L’inverno è la sua stagione preferita, non è mai benvenuta, evoca sempre un pericolo incombente, viene da sempre combattuta: è la febbre. Tutti gli organismi a sangue caldo hanno sviluppato questo meccanismo per difendersi dalle infezioni. Con l’aumento della temperatura corporea le cellule immunitarie diventano più efficienti nel produrre gli anticorpi utili nell’aggredire ed eliminare i virus o i batteri. Eppure ogni volta che fa la sua comparsa è il panico. Nel passato le febbri erano spesso associate a malattie infettive gravi che mietevano  vittime tra grandi e piccini. È facilmente comprensibile quindi, come alla febbre alta si associasse l’idea della morte. Ma a far morire erano tubercolosi, meningite, broncopolmonite, malaria, tifo, colera, certo non la febbre che accompagnava queste infezioni. Grazie alle vaccinazioni ed agli antibiotici queste patologie sono quasi scomparse. I nostri bambini nella maggior parte dei casi sono affetti da malattie febbrili banali,  ma l’associazione mentale inconscia, febbre alta-danno-morte, probabilmente è rimasta. Ieri i nostri nonni si confrontavano con malattie gravi e pericolose, non avevano terapie efficaci per combatterle, ma affrontavano la febbre con meno ansia. Oggi invece: telefonata immediata al pediatra, ricerca affannosa del medico, corse al pronto soccorso, “vagonate” di antifebbrili, cortisone, spugnature…  tutto pur di far scendere la temperatura. Tanta energia sprecata per combattere un meccanismo che madre natura mirabilmente ha architettato e che noi umani, guidati dalle nostre paure, caparbiamente contrastiamo.

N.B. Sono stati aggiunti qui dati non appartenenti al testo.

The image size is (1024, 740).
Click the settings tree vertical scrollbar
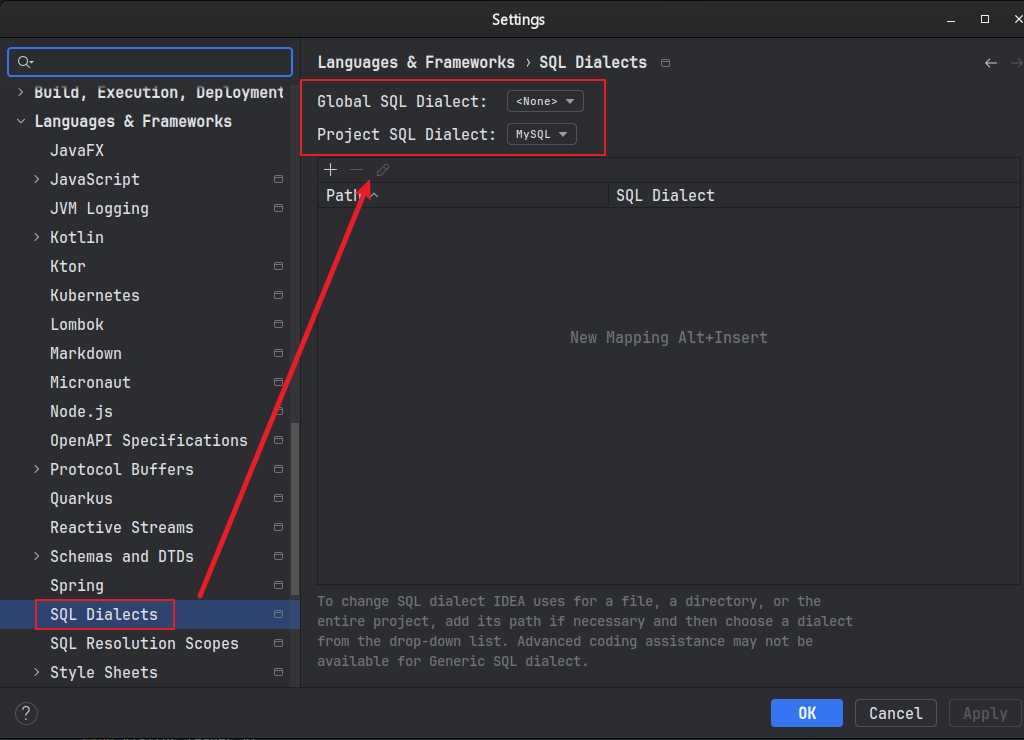point(295,509)
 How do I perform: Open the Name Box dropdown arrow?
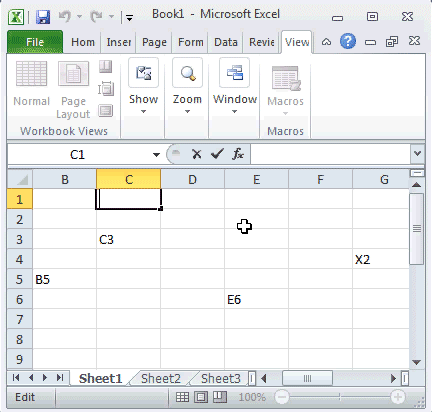pyautogui.click(x=156, y=154)
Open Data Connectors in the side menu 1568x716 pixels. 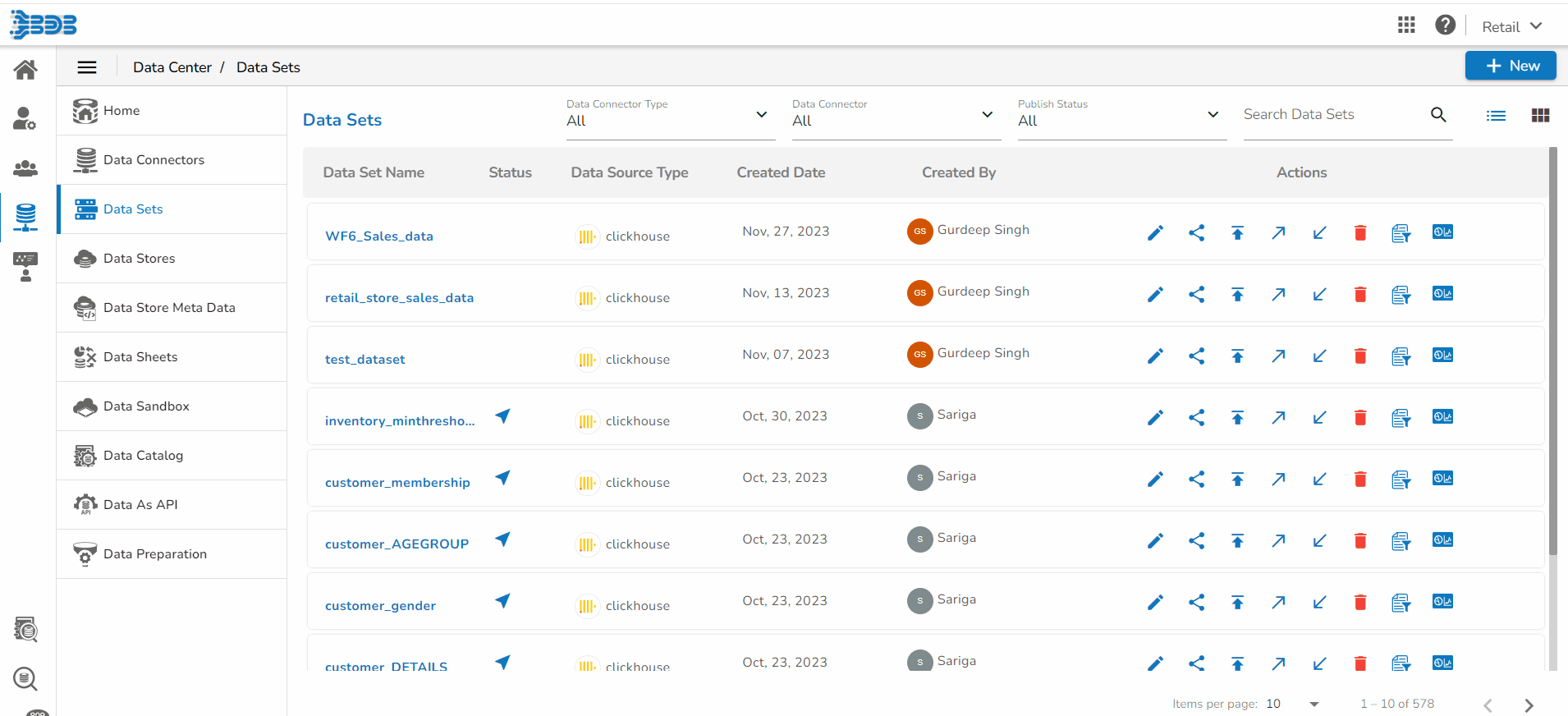pyautogui.click(x=154, y=160)
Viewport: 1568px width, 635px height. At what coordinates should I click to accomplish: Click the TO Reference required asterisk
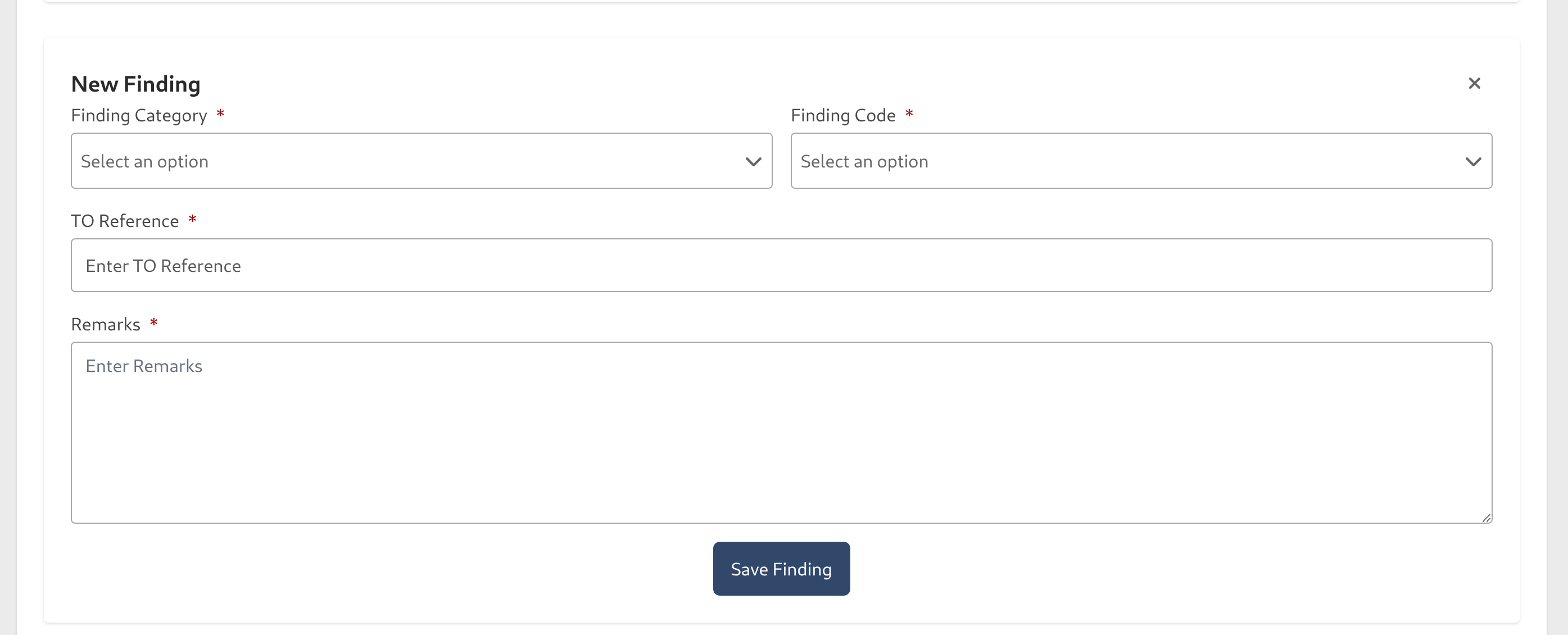(192, 219)
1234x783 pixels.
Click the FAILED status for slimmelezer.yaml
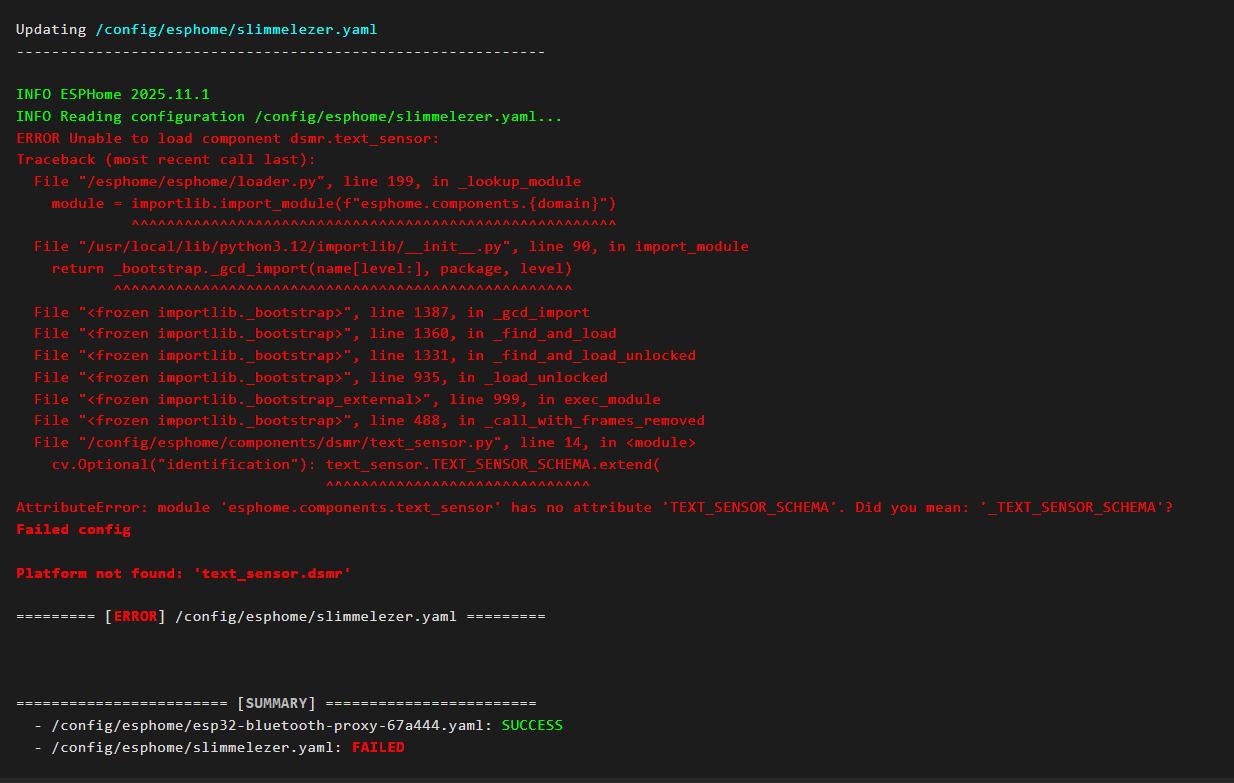[378, 747]
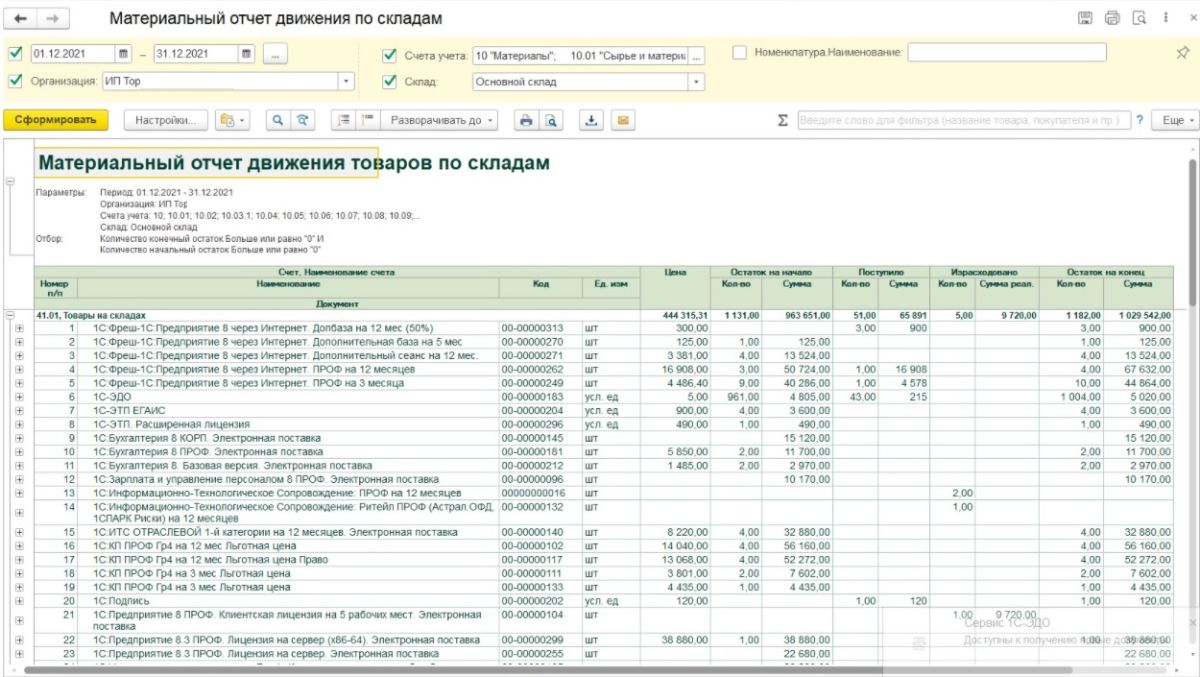Click the find magnifier icon in toolbar

(x=279, y=120)
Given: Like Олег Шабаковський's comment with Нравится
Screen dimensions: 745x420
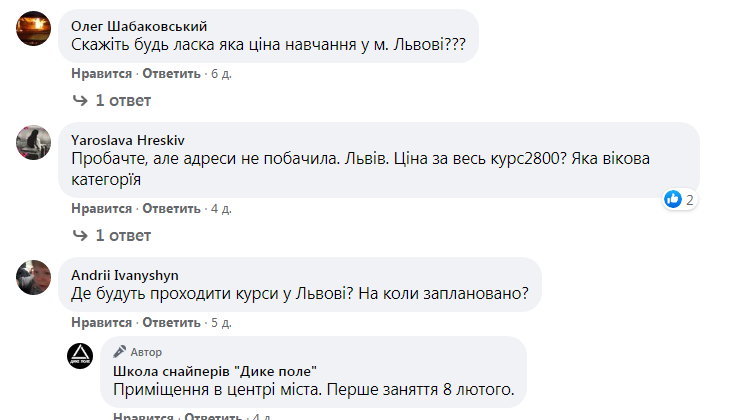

Bisogna imparare a gestire meglio la febbre. Nel 2013 il NICE britannico (National Institute for Health and Care Excellence) prima, e la SIP (Società Italiana di Pediatria) poi, hanno ritenuto opportuno pubblicare le seguenti linee guida sulla gestione della febbre: è da considerare normale la temperatura fino a 37,5°C e la temperatura va misurata con un termometro elettronico e in sede ascellare (il termometro a mercurio, se pur molto preciso, non è più utilizzato per la nota tossicità ambientale del mercurio stesso e va evitata la misurazione orale o rettale). L’impiego di ghiaccio, acqua fredda o alcool per far scendere la temperatura è sconsigliato, basta scoprirlo, e la febbre alta da sola non è in genere indicativa di infezione grave, più significativa è la valutazione dello stato generale del piccolo. Gli antifebbrili vanno somministrati solo se il bambino è particolarmente disturbato dalla febbre; i soli antifebbrili consigliati in età pediatrica sono il paracetamolo (unico farmaco utilizzabile sin dalla nascita) e l’ibuprofene e vanno dati per via orale. La somministrazione per via rettale va considerata solo in caso di vomito perché l’assorbimento del farmaco per tale via non è ottimale. Il dosaggio degli antifebbrili va calcolato in base al peso corporeo e non all’età del bambino; e i farmaci vanno dosati con gli appositi misurini acclusi alla confezione per evitare errori. L’uso dei cortisonici per far scendere la temperatura è da evitare, così come è inutile l’uso preventivo degli antifebbrili in bambini sottoposti a vaccinazione al fine di ridurre l’incidenza della febbre o per prevenire le convulsioni febbrili. Il bambino con febbre non va coperto molto a meno che non abbia brividi o freddo, non va forzato a mangiare ma va idratato offrendogli spremute, brodi e bevande tiepide. Va visitato prontamente quando è più abbattuto del solito, pallido, ansimante, poco reattivo, piagnucoloso e sofferente anche dopo che è scesa la temperatura. Il bambino febbrile al di sotto dei 3 mesi di vita va sempre monitorato con attenzione ed eventualmente ricoverato per un più elevato rischio di malattie importanti.